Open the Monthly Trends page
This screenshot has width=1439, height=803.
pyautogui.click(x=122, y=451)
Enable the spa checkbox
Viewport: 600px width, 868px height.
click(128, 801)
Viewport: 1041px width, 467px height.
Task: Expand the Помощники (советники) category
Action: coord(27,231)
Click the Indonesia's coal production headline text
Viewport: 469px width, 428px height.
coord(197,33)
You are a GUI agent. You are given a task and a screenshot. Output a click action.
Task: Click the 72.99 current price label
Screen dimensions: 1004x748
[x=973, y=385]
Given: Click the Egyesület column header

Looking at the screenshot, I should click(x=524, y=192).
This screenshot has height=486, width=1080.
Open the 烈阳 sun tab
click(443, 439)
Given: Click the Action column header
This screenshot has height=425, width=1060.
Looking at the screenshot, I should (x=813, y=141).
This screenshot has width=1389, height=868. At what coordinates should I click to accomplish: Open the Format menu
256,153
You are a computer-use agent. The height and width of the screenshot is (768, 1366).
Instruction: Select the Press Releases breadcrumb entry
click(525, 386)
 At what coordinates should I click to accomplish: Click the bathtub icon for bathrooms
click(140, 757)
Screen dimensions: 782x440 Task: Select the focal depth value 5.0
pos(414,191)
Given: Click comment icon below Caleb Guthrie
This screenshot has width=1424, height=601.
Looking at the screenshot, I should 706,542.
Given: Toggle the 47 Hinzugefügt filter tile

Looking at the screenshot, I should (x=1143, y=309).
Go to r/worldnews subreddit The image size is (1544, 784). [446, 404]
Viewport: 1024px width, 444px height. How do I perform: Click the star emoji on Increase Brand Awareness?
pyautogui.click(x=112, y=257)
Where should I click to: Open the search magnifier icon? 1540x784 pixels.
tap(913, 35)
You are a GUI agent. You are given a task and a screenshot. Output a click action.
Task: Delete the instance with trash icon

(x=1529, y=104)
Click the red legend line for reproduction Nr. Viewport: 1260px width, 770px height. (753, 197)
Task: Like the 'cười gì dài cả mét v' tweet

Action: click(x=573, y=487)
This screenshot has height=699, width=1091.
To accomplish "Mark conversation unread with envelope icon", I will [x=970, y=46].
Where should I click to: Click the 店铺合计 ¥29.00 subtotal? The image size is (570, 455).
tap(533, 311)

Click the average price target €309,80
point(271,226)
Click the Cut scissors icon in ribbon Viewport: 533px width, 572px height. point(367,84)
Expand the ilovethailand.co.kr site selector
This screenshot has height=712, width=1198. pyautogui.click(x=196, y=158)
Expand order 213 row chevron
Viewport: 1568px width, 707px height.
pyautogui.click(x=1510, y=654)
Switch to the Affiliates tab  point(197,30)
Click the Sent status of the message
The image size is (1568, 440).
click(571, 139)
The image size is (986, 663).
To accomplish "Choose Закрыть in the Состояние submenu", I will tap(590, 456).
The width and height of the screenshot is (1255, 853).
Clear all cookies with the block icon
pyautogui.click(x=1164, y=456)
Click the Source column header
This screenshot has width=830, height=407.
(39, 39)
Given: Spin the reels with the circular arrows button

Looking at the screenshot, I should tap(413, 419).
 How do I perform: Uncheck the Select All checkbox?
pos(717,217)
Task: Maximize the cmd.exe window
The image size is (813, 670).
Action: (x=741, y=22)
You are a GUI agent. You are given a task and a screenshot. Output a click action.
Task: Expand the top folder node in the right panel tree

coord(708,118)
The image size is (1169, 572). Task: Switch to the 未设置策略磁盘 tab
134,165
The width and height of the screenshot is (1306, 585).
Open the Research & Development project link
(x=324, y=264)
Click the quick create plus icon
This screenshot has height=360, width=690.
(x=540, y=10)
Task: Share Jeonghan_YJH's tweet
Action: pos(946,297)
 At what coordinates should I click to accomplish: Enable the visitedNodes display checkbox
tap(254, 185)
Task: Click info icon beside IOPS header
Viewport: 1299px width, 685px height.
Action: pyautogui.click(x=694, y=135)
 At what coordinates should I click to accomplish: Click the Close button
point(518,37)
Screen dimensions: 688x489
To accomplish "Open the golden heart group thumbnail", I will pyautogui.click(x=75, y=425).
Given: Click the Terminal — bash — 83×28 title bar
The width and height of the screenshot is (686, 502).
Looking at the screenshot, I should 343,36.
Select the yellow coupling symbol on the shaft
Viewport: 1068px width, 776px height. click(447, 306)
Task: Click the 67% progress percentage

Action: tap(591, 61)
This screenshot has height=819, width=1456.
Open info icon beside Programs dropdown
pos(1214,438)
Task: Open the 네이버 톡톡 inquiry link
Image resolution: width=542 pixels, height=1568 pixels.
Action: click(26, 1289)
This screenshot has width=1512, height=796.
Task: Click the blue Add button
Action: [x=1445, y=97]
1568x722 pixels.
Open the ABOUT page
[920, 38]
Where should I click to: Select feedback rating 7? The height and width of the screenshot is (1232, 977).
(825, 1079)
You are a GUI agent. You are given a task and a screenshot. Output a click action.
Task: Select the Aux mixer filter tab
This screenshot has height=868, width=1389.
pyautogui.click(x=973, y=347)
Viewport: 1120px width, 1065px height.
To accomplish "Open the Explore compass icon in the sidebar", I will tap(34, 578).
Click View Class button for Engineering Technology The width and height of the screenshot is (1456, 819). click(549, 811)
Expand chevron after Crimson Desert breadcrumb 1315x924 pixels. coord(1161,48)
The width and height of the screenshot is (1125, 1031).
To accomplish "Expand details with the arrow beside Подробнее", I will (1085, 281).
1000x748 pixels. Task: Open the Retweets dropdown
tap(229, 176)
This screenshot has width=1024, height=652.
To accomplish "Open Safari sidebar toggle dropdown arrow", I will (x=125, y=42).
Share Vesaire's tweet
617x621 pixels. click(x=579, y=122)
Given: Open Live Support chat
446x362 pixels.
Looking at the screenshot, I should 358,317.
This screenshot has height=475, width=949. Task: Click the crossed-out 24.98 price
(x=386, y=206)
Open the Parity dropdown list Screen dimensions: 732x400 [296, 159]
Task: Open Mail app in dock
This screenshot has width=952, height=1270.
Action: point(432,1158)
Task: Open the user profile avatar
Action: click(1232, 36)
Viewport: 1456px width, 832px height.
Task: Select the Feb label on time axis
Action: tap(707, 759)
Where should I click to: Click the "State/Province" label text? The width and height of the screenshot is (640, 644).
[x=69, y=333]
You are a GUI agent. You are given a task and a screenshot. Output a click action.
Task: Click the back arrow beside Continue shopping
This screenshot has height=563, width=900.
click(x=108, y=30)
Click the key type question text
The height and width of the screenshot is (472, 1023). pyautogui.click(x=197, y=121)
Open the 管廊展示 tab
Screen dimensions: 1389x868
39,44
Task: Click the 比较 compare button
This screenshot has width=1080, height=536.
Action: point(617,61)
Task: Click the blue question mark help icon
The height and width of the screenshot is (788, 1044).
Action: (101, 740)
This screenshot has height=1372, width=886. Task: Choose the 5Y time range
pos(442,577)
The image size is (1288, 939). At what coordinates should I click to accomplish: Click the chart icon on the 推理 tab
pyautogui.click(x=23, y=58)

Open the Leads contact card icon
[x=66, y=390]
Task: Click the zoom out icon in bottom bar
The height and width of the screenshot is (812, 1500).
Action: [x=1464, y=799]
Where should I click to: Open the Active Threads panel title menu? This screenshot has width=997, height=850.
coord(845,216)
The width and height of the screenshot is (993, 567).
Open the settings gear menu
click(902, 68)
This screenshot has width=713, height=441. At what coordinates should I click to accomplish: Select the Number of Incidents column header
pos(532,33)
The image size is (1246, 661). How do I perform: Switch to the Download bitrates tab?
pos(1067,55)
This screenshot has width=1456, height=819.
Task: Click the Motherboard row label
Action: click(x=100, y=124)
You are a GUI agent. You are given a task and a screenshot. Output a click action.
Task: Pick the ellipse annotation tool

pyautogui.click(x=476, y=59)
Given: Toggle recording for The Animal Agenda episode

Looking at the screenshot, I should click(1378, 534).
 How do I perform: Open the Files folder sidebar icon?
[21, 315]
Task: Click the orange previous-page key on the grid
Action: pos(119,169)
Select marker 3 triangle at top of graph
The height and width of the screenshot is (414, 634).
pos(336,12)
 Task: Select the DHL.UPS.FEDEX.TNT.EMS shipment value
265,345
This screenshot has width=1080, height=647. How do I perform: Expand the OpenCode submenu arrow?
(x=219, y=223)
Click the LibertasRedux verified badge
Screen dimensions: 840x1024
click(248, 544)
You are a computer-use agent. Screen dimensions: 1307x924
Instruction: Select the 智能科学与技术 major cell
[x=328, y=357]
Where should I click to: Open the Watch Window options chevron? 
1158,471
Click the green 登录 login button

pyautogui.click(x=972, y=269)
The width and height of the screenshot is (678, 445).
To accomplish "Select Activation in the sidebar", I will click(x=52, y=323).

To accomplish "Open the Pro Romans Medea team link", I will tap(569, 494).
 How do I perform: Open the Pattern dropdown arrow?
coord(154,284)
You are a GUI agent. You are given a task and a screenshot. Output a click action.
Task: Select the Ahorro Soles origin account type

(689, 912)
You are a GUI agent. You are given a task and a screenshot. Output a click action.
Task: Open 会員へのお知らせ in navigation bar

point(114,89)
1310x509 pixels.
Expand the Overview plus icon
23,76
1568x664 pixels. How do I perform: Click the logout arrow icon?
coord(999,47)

## Aim of the task
Arrange the records between the lines holding "Expand chevron after" and "will (x=125, y=42).", inclusive, as a two-column CSV with the header command,action. Give one row per record, with its text under command and its answer under action, each in a single double-quoted field with line breaks turned into spaces.

## Finished task
command,action
"Expand chevron after Crimson Desert breadcrumb 1315x924 pixels.","coord(1161,48)"
"The width and height of the screenshot is (1125, 1031). To accomplish ""Expand details with the arrow beside Подробнее"",","I will (1085, 281)."
"1000x748 pixels. Task: Open the Retweets dropdown","tap(229, 176)"
"This screenshot has width=1024, height=652. To accomplish ""Open Safari sidebar toggle dropdown arrow"",","I will (x=125, y=42)."